Phase 3 result. The fused kernel is a strong batch-1 GEMV primitive, not a general GEMM replacement. As batch grows, batched GEMM reuses weights while the current fused path simply launches one independent GEMV per batch row and therefore rereads quantized weights B times.
Raw data: bench/results/sweep.csv.
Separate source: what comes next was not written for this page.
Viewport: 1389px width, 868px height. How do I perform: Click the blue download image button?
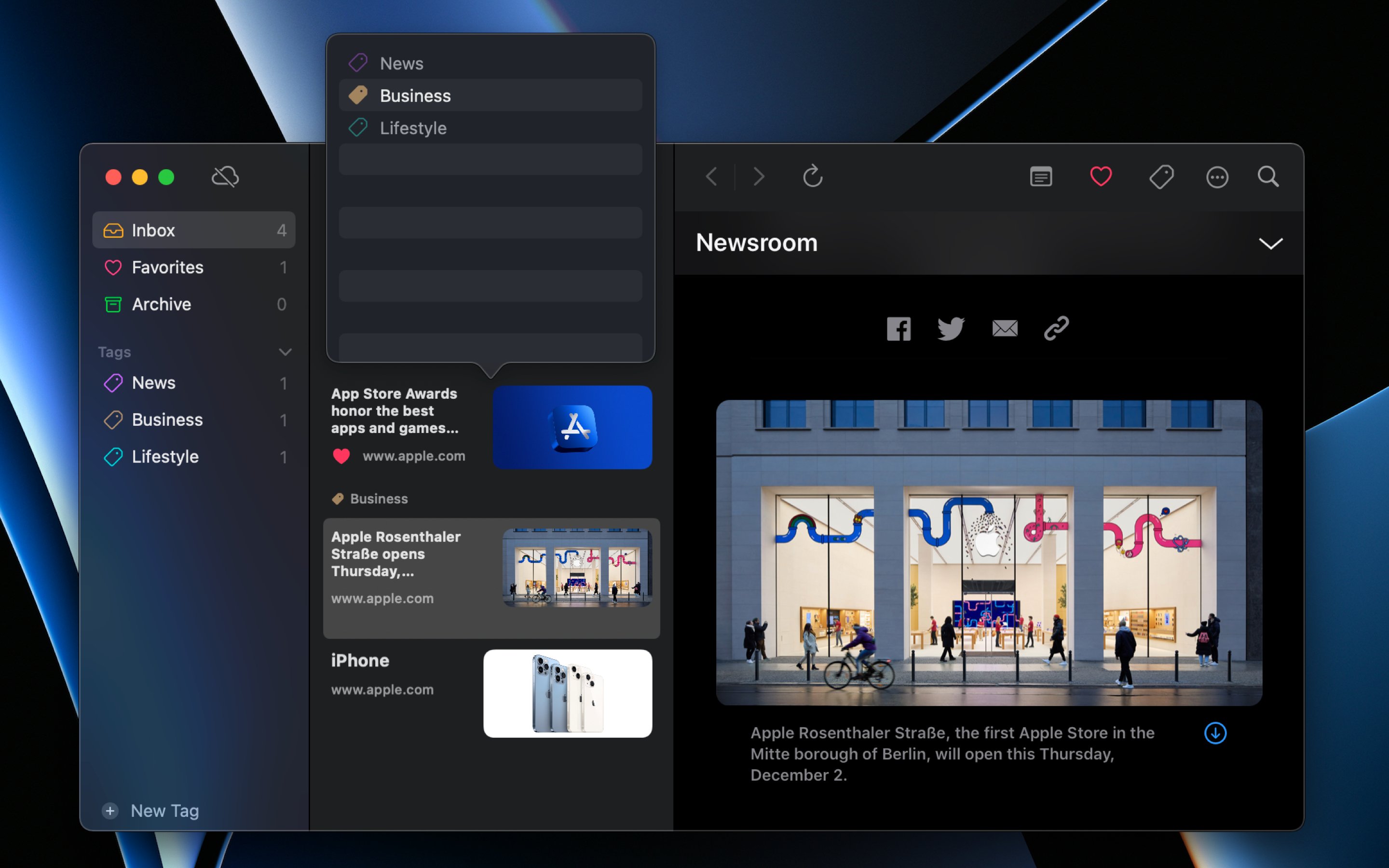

Plot: bench/results/sweep.png.
- Workload: synthetic self-defined INT4 group-quant weights matching
Qwen2.5-1.5B projection shapes (
G=128), fixed seeds. - Fused:
kernels/dequant_gemv.cu, run once per batch row for B>1. - Baseline 1 (spec baseline): literal two-op PyTorch dequant→GEMV/GEMM.
- Baseline 2 (context): FP16 GEMM with already-dequantized weights resident in DRAM. This is the fair reminder that a batch-1 GEMV kernel should not be compared to a batched GEMM primitive at large B.
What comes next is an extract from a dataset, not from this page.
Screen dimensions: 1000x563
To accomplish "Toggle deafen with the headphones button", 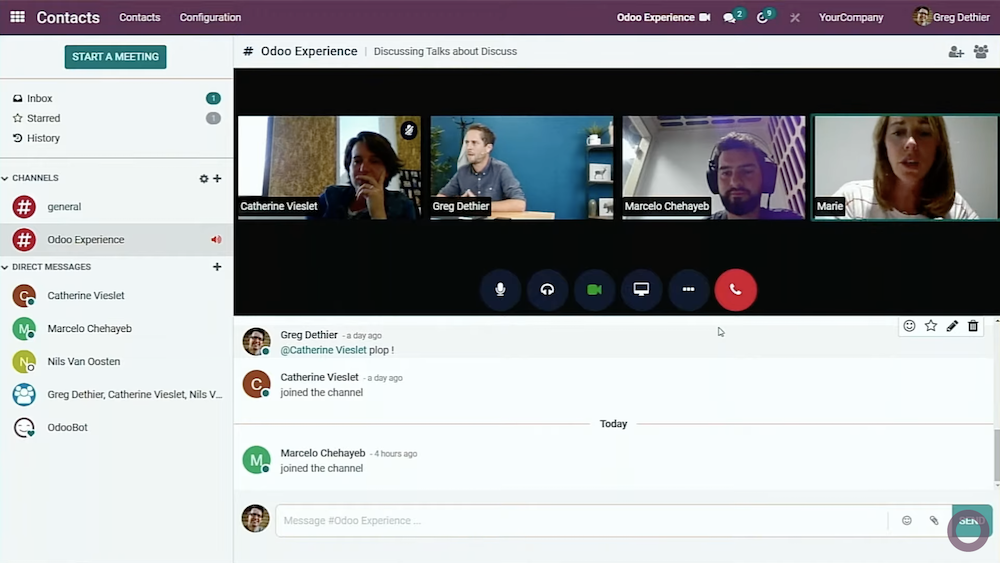I will tap(547, 290).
- Timing: CUDA events, warmup 5, measured iters 20, median + IQR. Each row is correctness-gated before timing in the same run.
| batch | two-op median (µs) | fused median (µs) | speedup vs two-op | speedup vs FP16 GEMM | fused effective GB/s |
|---|---|---|---|---|---|
| 1 | 5066 | 84 | 60.3× | 2.38× | 85 |
| 2 | 5181 | 191 | 27.1× | 0.59× | 75 |
| 4 | 4559 | 183 | 24.9× | 0.75× | 156 |
| 8 | 4673 | 239 | 19.6× | 0.52× | 239 |
| 16 | 4622 | 527 | 8.77× | 0.15× | 216 |
| 32 | 4576 | 1254 | 3.65× | 0.07× | 182 |
| batch | two-op median (µs) | fused median (µs) | speedup vs two-op | speedup vs FP16 GEMM | fused effective GB/s |
|---|---|---|---|---|---|
| 1 | 640 | 157 | 4.08× | 0.75× | 8 |
| 2 | 922 | 207 | 4.46× | 0.50× | 12 |
| 4 | 634 | 173 | 3.68× | 0.47× | 28 |
| 8 | 706 | 364 | 1.94× | 0.31× | 27 |
| 16 | 538 | 656 | 0.82× | 0.12× | 30 |
| 32 | 721 | 1251 | 0.58× | 0.09× | 31 |
The Phase 1 roofline showed that the large batch-1 MLP GEMV streams FP16 weights at ~95% of the RTX 4070 Laptop memory roofline. Phase 2's fused INT4 path moves ~7.1 MB instead of ~27.5 MB (FP16 GEMV) or ~62 MB (literal two-op dequant baseline), so the batch-1 win is real and byte-driven.
But the win is regime-specific:
- Against the literal two-op dequant baseline, the big MLP projection remains faster through B=32, but speedup shrinks from 60× → 3.65× because the fused implementation rereads the packed weights once per batch row while the baseline dequantizes once and then uses a batched GEMM.
- Against the FP16 GEMM context baseline, the fused batch-1 kernel wins only at B=1 for the large MLP projection (2.38×) and loses by B=2. This is the clean attribution: when batch grows, weight reuse raises arithmetic intensity and GEMM becomes the right primitive.
- For the smaller attention q/o projection, the fused kernel is not the right primitive even at B=1 versus FP16 GEMM. Phase 1 already hinted why: smaller kernels do not saturate the memory roofline as well, so launch overhead and per-row work dominate.
Bottom line: the headline fused kernel is justified for batch-1, large weight-streaming projections — especially the MLP gate/up/down GEMVs identified in Phase 1. Its advantage shrinks quickly with batch because the problem stops being pure GEMV weight streaming and becomes a GEMM/weight-reuse problem.
The sweep reports IQR rather than best-case. Variance widened notably on some
rows (mlp_gate_up two-op at B=4–8: IQR ~230–243 µs; fused at B=32: IQR ~1135 µs),
consistent with normal Windows/mobile-GPU jitter. The qualitative attribution is
robust: speedup vs two-op is monotonic downward with batch, and speedup vs FP16
GEMM is below 1 for all B>1 on the large MLP projection.